Agora, abra o Microsoft Authenticator que você instalou no Passo 1. Toque no sinal de "+" (Adicionar conta) e escolha "Outra conta" (ou "Conta pessoal", dependendo da versão de 2026).

Aponte a câmera do celular para a tela do computador onde o QR Code do banco está sendo exibido. Se estiver fazendo tudo pelo celular, o banco pode mostrar uma sequência alfanumérica (chave secreta) para você digitar manualmente, mas a leitura do QR Code é muito mais rápida e reduz erros de digitação.

Assim que o código for lido, o banco pedirá que você digite o número que apareceu no seu app autenticador para validar o vínculo. Digite e confirme. Pronto, o banco já prefere o app ao SMS.

Passo 5: O salvamento dos códigos de recuperação

Esta é a etapa que todo mundo pula e onde eu vi amigos ficarem trancados fora da conta. Durante a configuração, alguns bancos mostram uma lista de "Códigos de Recuperação" (geralmente 10 códigos únicos).

Não tire um print da tela e deixe na galeria do celular. Se o celular for roubado, o ladrão tem o aparelho e os códigos para resetar sua segurança.

Eu escrevi esses códigos à mão em uma caderneta que guardo em casa e também salvei em um arquivo PDF criptografado no meu Google Drive. Esses códigos são o seu "quebra-gelo" caso você perca o celular e não consiga recuperar o backup do autenticador.

Passo 6: Desativando o SMS (O ato de coragem)

Agora que o app autenticador está funcionando, você precisa voltar à tela de segurança do banco e desativar o recebimento de SMS. Se você deixar os dois ativos, o banco ainda pode oferecer o SMS como opção em um login suspeito, e o atacante pode usar essa brecha.

Procure a opção "Gerenciar formas de recebimento" e desmarque o SMS. O banco pode pedir uma confirmação final via app ou token físico para garantir que não é um invasor tentando bloquear seu acesso. Mantenha o Token Físico ativo se o banco permitir ter múltiplos métodos; ele serve como o último recurso se tudo mais falhar.

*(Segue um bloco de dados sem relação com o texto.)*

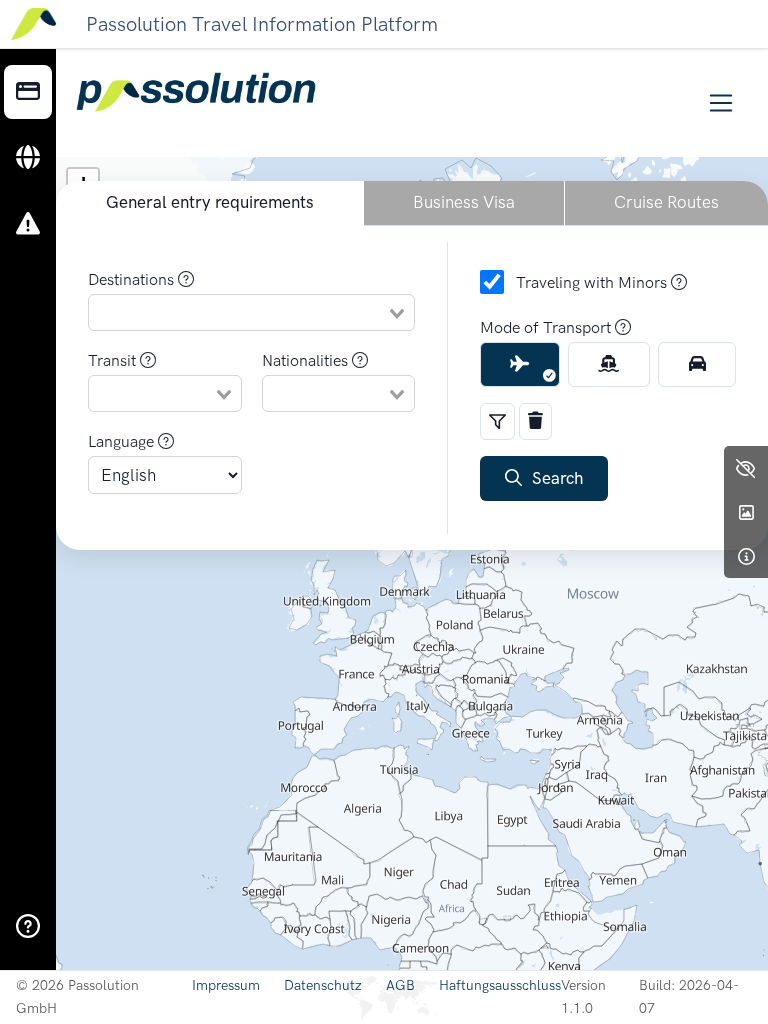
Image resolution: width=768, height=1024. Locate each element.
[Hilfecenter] (28, 927)
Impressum (226, 985)
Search (552, 478)
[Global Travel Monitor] (28, 158)
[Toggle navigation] (721, 103)
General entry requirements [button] (210, 202)
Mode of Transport (547, 327)
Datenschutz (323, 985)
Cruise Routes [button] (666, 202)
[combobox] (251, 312)
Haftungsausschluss (500, 985)
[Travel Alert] (28, 225)
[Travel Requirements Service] (28, 92)
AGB (400, 985)
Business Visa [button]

Lidando com problemas comuns

Durante meus testes, o Banco do Brasil apresentou um obstáculo: ele exigia que eu desconectasse o SMS antes de gerar o QR Code do app, o que me deixou num limbo de 5 minutos sem 2FA. A solução foi ter o Token do Cartão em mãos para passar pela validação nesse intervalo.

Se você tentar escanear o código e o app der erro "Chave inválida", verifique a data e hora do seu celular. O autenticador usa o relógio interno para gerar os códigos baseados no tempo. Se seu relógio estiver adiantado ou atrasado em mais de alguns minutos, o banco rejeita o token. No Android, ajuste a data/hora automaticamente; no iOS, vá em Ajustes > Geral > Data e Hora.

Outro ponto: bancos como o Inter utilizam um sistema proprietário onde o próprio app do banco gera o token, sem precisar de um app de terceiros. Nesse caso, a recomendação é garantir que o app do Inter esteja protegido por biometria forte e, preferencialmente, bloqueado em um ambiente seguro (como Samsung Secure Folder ou iPhone Focus Mode), para que um criminoso com acesso desbloqueado ao celular não consiga abrir o banco.

A manutenção da segurança

Migrar para o autenticador é apenas o primeiro degrau. A segurança não é um produto, é um processo. Depois de fazer isso nos meus três bancos principais, me senti muito mais tranquilo ao viajar, sabendo que se eu perder sinal ou o chip for clonado, minhas contas permanecem inacessíveis para quem não tiver meu aparelho físico desbloqueado.

No entanto, a autenticação em duas etapas tem um limite: se o seu dispositivo principal for infectado por um malware que captura tela, até o 2FA pode ser comprometido. Manter o sistema operacional atualizado e evitar clicar em links suspeitos continua sendo obrigatório.

Se você ainda usa senha "123456" ou a data do seu aniversário, trocar para o autenticador é como colocar uma porta blindada numa casa de papel. Fortaleça suas credenciais principais antes de confiar exclusivamente nesse segundo passo.

Para quem ainda tem dúvidas sobre a integridade dos seus dados, vale a pena verificar se seu e-mail não vazou no "Leak dos BR", pois e-mail comprometido costuma ser o ponto de partida para o golpe de troca de SIM. O atacante precisa saber seu CPF e endereço para convencer a operadora, e essas informações costumam vir de vazamentos de e-mail.

Blindar suas contas financeiras não é paranoia, é manutenção básica em 2026. Passe uma hora deste fim-de-semana para fazer isso. O custo de não fazer é alto demais.